Skip to content
 

Worst-case inference vs Bayesian inference

We often like to say 50:50 when in doubt. Why this tendency? There are two different ways of arriving to such a conclusion: worst-case analysis and Bayesian inference.

1. A worst-case decision theorist (often also found in machine learning, statistical learning or computational learning circles) would assume some sort of a loss function L(pprediction,ptruth). Examples of loss functions would be Brier score (similar to L2), or Kullback-Leibler divergence. We would then try to find a value for pprediction that is least far to any ptruth. Essentially, we try to bound the loss.

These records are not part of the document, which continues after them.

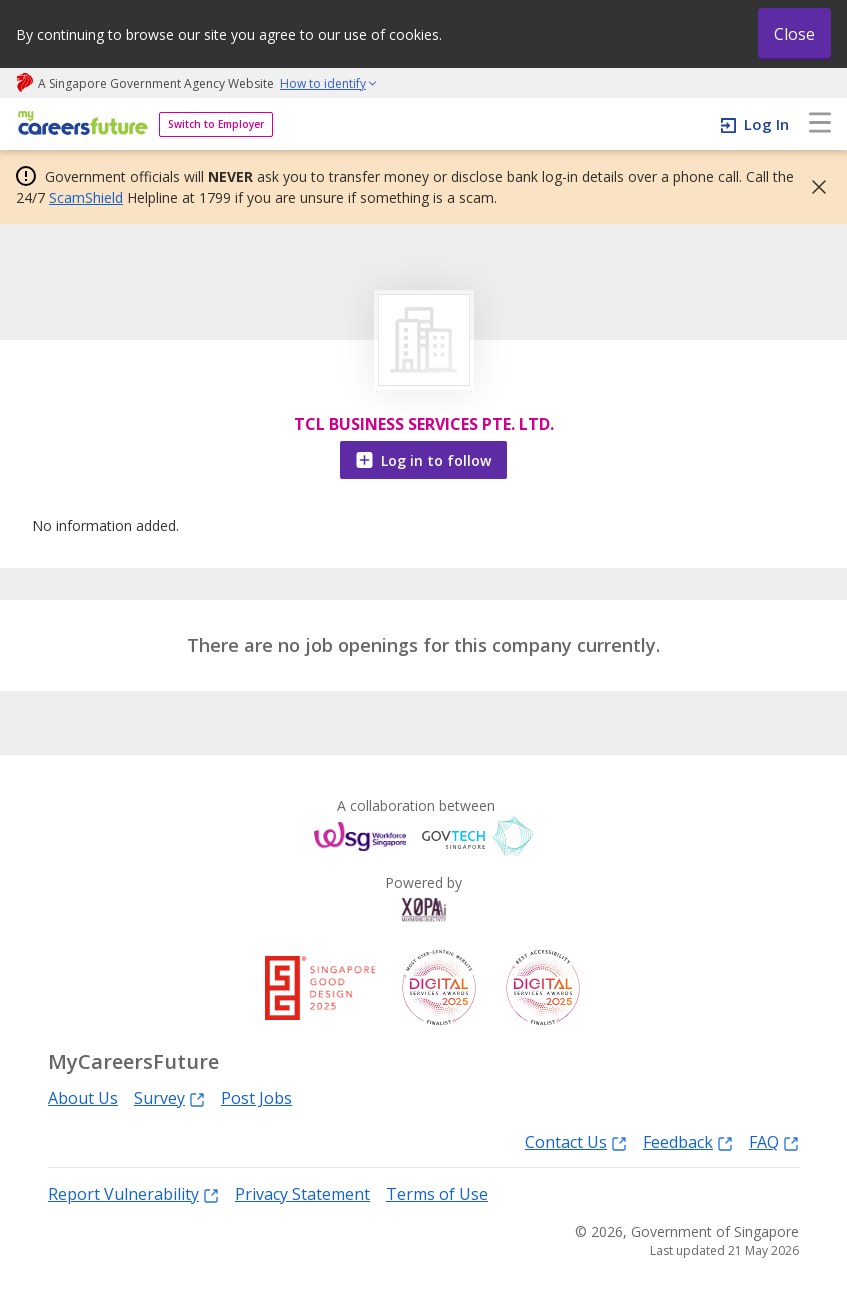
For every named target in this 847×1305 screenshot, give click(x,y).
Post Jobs (256, 1098)
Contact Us (576, 1141)
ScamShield (86, 197)
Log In (766, 124)
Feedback (688, 1141)
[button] (813, 187)
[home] (79, 124)
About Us (83, 1098)
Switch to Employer (216, 124)
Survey (169, 1097)
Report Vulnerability (133, 1193)
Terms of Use (437, 1194)
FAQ (774, 1141)
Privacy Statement (302, 1194)
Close (794, 34)
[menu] (820, 124)
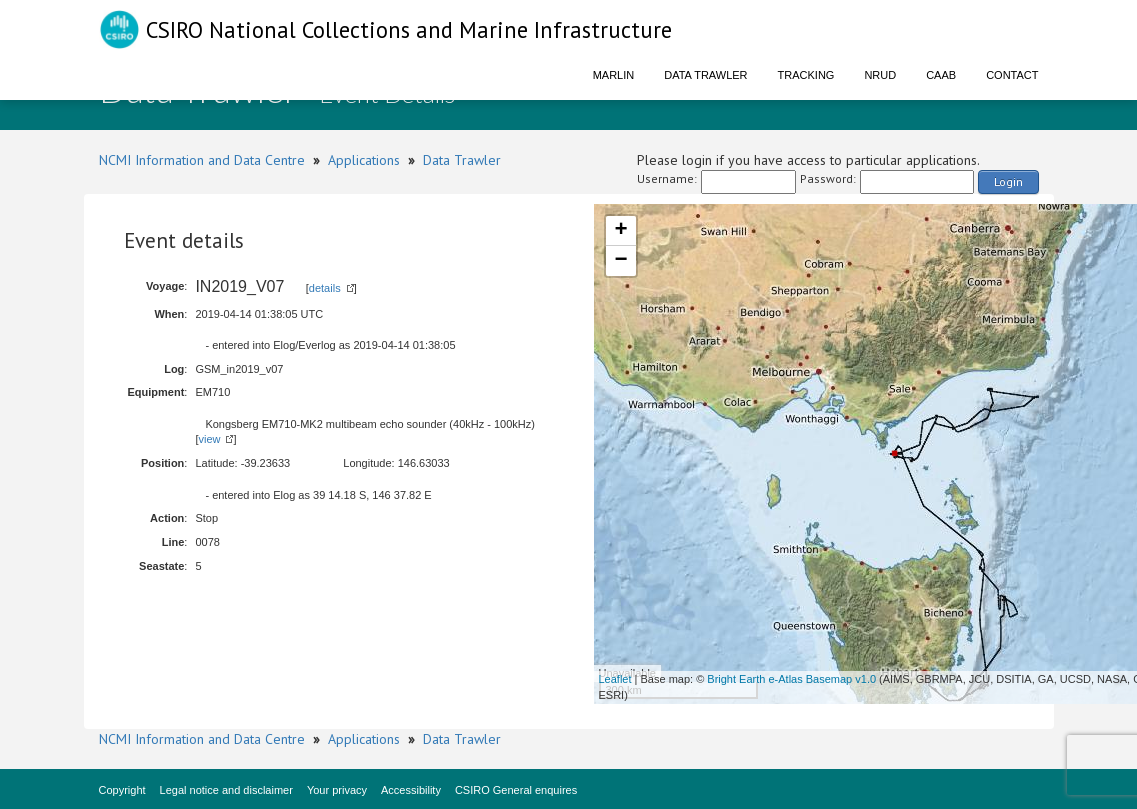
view (209, 439)
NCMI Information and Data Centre (202, 160)
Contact (1012, 75)
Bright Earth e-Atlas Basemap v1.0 (791, 679)
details (325, 288)
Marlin (614, 75)
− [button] (620, 261)
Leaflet (615, 679)
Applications (364, 160)
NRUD (880, 75)
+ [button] (620, 231)
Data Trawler (705, 75)
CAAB (941, 75)
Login (1008, 181)
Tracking (806, 75)
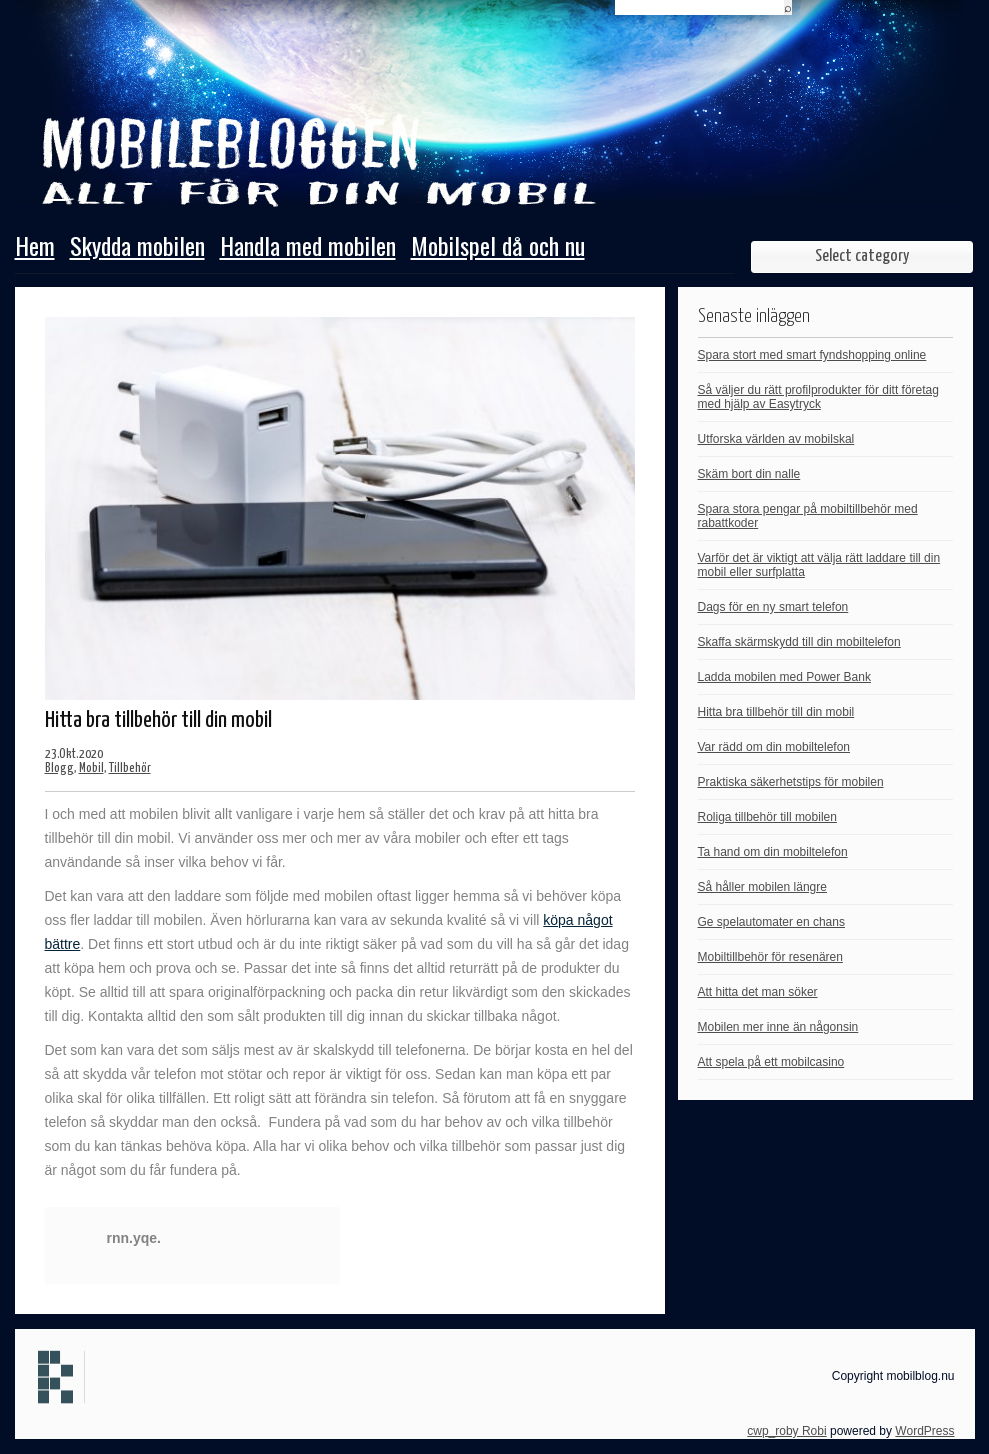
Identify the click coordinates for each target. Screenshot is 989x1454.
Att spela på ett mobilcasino (771, 1062)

2. A Bayesian would assume a uniform (or at least symmetric) prior on the truth P(ptruth). With no data, the posterior is the same as prior. We then try to summarize the prior with the expected value for ptruth: the expected value is essentially the ‘center’, a single value that replaces the variety of possibilities.

It happens that both of these approaches result in the same 50:50. But the derivations are very different. As Bayesians we summarize, as decision theorists we optimize. As Bayesians we assume the probabilities for various events, but remain agnostic about the loss: decision theory is easy once you have true probabilities. As decision theorists we assume the costs, but remain agnostic about the truth: we start as a blank slate.

One Comment

  1. Andrew says:

    Aleks,

    L. J. Savage's famous book develops a minimax theory of Bayes. I don't think it makes much sense, though (for the same reason that minimax never makes sense in decision theory, that you wouldn't want your decision determined by an event of arbitrarily low probability).